Creating Valid Croissant Metadata with MCP

Machine learning thrives on high-quality data. A crucial part of this is accurate and standardized metadata. The MLCommons Croissant format provides a common standard for describing ML datasets, making them easier to find, understand, and use across different tools and platforms.

However, creating valid Croissant metadata files can be tricky. Errors or inconsistencies can lead to problems downstream, hindering collaboration and reproducibility. That’s why validating your Croissant file is essential. It ensures your metadata adheres to the standard, is correctly structured, and accurately represents your dataset.
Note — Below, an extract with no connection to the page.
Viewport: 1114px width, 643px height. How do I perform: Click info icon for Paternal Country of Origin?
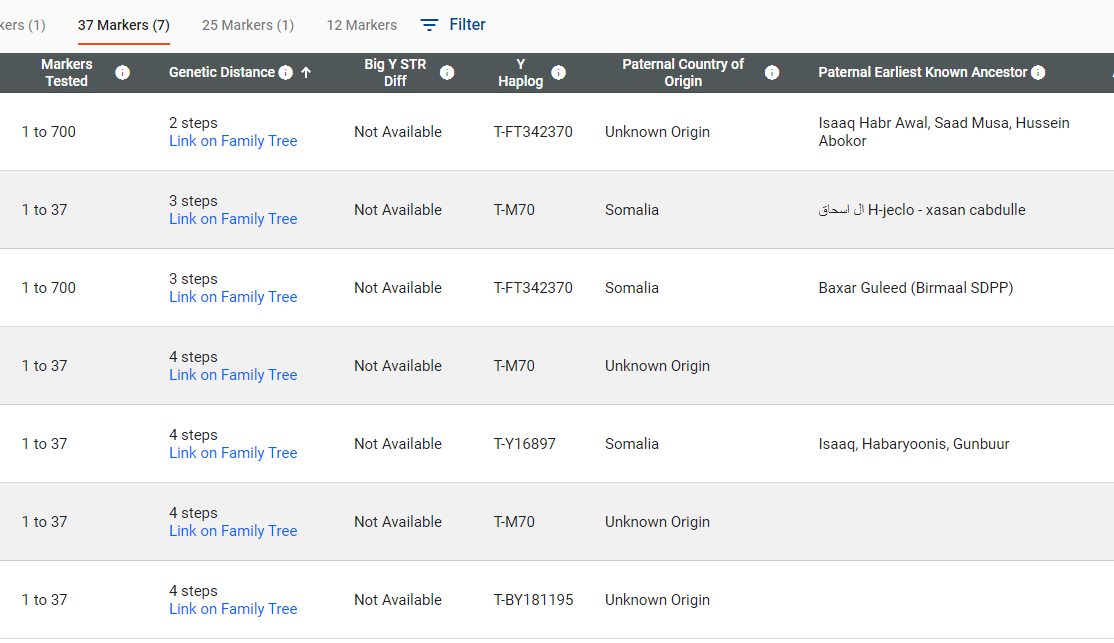(x=772, y=72)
Jetty provides a public Model-Context-Protocol (MCP) server specifically designed to validate MLCommons Croissant files. By connecting your MCP-enabled client (like the Croissant editor or validation libraries) to our server, you can easily check your metadata for compliance against the Croissant specification. The implementation is open source and available here.

1. Setting Up MCP Croissant Validation

To configure your MCP-enabled client to use Jetty’s validation server, add the following endpoint configuration.

Visual Studio Code

Settings > MCP > Edit:

"jetty": {
  "type": "http",
  "url": "https://mcp.jetty.io/mcp/",
  "headers": { "VERSION": "1.0" }
}

Cursor Settings

Settings > Cursor Settings > MCP:

{
  "mcp.jetty.io": {
    "url": "https://mcp.jetty.io/mcp/"
  }
}

Note: Visual Studio Code only supports the MCP endpoint when in “agent” mode.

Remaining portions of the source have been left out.